Optimization tip: Write better code, disable Output filter
Output filter is a quite powerful feature that can fix you code to be more valid, but also comes with quite an overhead. Here is the overview of it's possibilities and what which of them you really need. Did you know you can get much better performance without it? Read further ...
Welcome in the new year!
My first post in this year continues with the Optimization tip series to help you further improve the performance of your web sites. I hope you will find it useful.
What is the Output filter?
In general, Output filter is sort of handler that is bound to the output stream and is able to change the output HTML to better fit the needs for the output. Specifically with Kentico CMS, the output filter is able to fix some of the human errors and make the output (X)HTML more valid.
How does it work and what it can do?
Basically, our Output filter consists or three parts:
Form action filter - This part is seperated and implemented as the HTML adapter. It fixes the action parameter of the form on the URL rewriting so the page postbacks on the same virtual URL as the original request. It is usually required (unless you fix the form action with your own code in ASPX template model).
Resolve filter - This filter is able to resolve the virtual paths (e.g. ~/App_Themes/Images/...) to make valid URLs in the output code. It basically allows you to write the virtual paths directly to the HTML code, but comes with the cost of processing.
XHTML filter - This part of Output filter is a HttpModule that uses standard ASP.NET OutputFilter mechanism to bind a handler that is able to fix many of the human errors in XHTML validity of the page and makes it more valid. It parses the complete page HTML, analyzes it's consistency and fixed the parts that need to be fixed. Of course this is not for free, it comes with a significant overhead (due to the parsing and analyzing).
The last two parts are actually joined in the processing for better performance.
All settings are available in the Site manager -> Settings
under category Output filter
The settings are not checkboxes, but textboxes, so you can exclude more specific locations from filtering (you may have more sections which you do not want to filter). So the settings are actually negative, anything set in there is excluded
from filtering, everything else is filtered.
Excluded output form filter URLs
"" (empty) - All pages have the given filtering enabled (no URLs are excluded)
"/" - All pages have the given output filter disabled (all URLs start with this prefix)
"/News;/Products" - All URLs starting with /News and /Products have the given output filter disabled, every other page has it enabled.
"/SpecialPages/ContactUs.aspx" - Only this special page has the output filter disabled, all other pages are filtered.
This setting says which pages should not attempt to fix the action parameter of the form.
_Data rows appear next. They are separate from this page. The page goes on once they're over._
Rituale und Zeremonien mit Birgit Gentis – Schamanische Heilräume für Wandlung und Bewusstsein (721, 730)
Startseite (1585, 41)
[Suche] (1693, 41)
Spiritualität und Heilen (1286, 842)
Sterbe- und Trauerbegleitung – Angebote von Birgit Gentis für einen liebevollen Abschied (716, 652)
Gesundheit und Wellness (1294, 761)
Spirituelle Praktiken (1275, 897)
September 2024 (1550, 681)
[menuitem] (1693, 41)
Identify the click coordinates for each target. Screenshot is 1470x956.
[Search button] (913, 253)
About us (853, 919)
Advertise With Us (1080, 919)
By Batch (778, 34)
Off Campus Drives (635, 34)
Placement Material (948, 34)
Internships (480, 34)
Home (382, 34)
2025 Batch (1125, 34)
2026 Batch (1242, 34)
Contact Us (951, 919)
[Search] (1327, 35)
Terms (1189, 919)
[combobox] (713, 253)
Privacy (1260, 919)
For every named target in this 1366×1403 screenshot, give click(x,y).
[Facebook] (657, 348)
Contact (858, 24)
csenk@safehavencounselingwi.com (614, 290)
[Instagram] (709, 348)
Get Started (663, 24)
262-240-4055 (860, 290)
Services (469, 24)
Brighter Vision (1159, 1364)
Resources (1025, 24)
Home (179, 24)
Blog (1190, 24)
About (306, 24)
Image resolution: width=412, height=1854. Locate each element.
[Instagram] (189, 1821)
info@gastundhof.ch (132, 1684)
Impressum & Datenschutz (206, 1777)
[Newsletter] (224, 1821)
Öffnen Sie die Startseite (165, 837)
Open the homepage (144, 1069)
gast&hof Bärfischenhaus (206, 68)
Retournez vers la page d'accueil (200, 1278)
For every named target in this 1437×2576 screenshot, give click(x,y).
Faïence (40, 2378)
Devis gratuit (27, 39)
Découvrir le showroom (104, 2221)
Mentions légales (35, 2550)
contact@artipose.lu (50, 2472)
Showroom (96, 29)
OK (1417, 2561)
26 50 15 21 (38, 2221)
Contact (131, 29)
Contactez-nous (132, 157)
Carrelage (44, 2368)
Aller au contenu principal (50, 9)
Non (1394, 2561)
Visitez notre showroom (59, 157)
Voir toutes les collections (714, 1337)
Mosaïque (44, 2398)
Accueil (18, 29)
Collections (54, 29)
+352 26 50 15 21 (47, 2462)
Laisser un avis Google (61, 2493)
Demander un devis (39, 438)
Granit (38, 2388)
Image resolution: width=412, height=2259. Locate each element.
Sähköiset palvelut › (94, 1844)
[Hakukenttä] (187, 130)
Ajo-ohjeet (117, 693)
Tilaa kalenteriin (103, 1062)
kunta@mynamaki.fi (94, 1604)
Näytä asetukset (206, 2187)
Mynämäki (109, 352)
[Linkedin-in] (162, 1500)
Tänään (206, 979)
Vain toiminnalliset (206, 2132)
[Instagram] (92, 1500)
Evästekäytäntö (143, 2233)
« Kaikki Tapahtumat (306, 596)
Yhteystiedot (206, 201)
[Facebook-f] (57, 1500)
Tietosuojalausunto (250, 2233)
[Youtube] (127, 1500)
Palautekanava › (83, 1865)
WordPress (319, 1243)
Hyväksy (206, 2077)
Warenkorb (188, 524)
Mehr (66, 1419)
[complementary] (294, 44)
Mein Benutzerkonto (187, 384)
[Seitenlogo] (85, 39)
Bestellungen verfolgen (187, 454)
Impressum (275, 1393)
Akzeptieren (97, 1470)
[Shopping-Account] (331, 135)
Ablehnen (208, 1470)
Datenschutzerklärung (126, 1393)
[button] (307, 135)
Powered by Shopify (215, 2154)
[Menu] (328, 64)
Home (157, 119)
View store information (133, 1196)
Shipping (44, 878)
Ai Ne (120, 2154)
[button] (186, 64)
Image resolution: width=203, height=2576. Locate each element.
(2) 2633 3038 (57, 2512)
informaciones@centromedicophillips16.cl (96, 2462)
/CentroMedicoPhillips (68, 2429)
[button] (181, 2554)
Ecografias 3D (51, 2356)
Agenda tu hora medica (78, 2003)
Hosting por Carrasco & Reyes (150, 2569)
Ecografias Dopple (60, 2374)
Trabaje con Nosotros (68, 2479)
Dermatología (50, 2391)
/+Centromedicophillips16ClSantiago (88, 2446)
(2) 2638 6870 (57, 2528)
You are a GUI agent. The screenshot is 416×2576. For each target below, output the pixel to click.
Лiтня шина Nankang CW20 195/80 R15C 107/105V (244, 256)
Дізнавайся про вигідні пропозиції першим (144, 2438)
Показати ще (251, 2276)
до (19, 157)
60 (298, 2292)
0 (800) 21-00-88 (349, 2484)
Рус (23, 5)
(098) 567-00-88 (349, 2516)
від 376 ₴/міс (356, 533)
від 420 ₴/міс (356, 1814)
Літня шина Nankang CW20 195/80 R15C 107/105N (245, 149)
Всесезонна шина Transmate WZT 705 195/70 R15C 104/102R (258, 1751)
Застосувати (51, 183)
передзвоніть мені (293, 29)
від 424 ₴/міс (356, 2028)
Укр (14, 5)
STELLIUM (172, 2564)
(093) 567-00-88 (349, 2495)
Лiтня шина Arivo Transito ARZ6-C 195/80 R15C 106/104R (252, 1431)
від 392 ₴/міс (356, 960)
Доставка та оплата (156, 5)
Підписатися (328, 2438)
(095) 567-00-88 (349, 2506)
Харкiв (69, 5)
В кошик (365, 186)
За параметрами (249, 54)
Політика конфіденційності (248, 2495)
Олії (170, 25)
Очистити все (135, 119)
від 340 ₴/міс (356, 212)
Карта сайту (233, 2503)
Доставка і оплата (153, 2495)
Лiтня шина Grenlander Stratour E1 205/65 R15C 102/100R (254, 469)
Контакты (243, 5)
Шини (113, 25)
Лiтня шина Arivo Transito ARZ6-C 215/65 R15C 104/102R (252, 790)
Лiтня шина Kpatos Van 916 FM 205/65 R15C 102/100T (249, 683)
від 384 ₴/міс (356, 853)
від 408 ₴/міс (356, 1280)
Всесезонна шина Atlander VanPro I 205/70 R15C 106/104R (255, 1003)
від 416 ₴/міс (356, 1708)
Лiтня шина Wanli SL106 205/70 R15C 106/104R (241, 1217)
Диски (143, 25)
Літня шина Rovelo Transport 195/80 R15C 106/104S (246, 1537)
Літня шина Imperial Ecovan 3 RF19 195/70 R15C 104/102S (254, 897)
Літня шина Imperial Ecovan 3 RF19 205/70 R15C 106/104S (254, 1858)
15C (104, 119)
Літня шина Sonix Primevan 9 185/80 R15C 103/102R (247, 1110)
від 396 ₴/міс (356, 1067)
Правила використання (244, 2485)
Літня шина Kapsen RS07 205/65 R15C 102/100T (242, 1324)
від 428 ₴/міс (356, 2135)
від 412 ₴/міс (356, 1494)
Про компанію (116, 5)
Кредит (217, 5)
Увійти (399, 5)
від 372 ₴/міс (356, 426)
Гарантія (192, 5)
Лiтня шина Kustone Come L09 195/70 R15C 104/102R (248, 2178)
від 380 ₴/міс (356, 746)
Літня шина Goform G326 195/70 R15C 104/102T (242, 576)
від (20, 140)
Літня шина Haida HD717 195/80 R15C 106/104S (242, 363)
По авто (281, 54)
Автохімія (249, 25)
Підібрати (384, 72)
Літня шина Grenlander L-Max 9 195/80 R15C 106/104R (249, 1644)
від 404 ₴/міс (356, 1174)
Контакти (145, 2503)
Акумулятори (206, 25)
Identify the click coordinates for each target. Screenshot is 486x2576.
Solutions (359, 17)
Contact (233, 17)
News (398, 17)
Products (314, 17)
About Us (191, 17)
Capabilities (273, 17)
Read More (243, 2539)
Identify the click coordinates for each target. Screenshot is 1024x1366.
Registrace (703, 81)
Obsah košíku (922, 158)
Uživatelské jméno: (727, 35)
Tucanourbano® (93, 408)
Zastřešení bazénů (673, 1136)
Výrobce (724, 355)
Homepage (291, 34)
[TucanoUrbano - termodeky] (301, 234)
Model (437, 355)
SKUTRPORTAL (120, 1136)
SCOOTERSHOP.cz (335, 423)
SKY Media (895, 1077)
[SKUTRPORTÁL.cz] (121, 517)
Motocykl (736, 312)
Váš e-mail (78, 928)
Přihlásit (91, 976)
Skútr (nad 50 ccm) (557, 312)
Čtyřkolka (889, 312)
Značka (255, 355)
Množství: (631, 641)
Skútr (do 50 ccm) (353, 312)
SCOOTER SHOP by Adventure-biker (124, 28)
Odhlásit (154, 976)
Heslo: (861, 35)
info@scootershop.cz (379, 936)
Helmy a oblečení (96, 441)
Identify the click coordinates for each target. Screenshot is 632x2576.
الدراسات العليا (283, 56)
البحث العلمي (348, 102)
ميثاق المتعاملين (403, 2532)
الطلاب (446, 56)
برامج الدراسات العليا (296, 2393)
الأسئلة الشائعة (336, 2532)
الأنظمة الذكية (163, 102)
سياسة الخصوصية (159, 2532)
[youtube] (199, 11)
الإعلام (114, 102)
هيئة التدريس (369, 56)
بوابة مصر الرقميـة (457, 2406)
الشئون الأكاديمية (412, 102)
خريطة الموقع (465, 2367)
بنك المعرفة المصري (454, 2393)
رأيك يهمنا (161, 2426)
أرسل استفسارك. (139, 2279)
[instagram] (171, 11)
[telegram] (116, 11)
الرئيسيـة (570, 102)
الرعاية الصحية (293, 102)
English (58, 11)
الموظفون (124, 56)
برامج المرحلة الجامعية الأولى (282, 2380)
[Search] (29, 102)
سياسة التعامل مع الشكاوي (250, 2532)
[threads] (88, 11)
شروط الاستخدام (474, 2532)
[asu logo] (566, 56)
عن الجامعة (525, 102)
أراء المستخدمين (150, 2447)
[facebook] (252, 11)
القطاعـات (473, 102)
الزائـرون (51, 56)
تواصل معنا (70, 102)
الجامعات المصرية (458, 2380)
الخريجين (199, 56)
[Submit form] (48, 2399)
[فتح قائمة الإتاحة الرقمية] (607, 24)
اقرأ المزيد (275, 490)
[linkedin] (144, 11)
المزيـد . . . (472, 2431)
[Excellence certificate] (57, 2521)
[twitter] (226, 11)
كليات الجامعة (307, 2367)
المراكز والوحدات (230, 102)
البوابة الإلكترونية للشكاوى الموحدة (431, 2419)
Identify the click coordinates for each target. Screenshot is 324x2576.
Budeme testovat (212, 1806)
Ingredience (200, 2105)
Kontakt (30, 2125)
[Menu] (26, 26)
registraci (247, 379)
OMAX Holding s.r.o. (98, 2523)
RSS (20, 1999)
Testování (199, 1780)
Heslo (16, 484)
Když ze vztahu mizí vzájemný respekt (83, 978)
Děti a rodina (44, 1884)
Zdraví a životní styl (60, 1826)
Here is an example of what it does:
Since there is the URL rewriting to the template page URL in place (for details see this webinar), the original rendered URL in the form action parameter for page /Home.aspx would be like (for portal engine): /CMSPages/PortalTemplate.aspx?aliaspath=/Home
But in such case, when user comes and does a postback, he gets this not very much friendly URL to the address bar of his browser. This is obviously something not wanted.
When the form filter is enabled, it can fix it, and makes the action parameter to be exactly as original URL /Home.aspx so the user browser still displays the same friendly URL no matter what the user does with the page.
That is all and it is quite effective, my recommendation is never to disable this unless you have some speicific system page where not replacing the URL is something you want.
Excluded resolve filter URLs
Similar to the previous one, you can just put in the pages where you don't want this or need this. Needless to say, this filter only appplies to locations where the URLs need to be resolved, such as src and href attributes in tags. It keeps the regular text untouched.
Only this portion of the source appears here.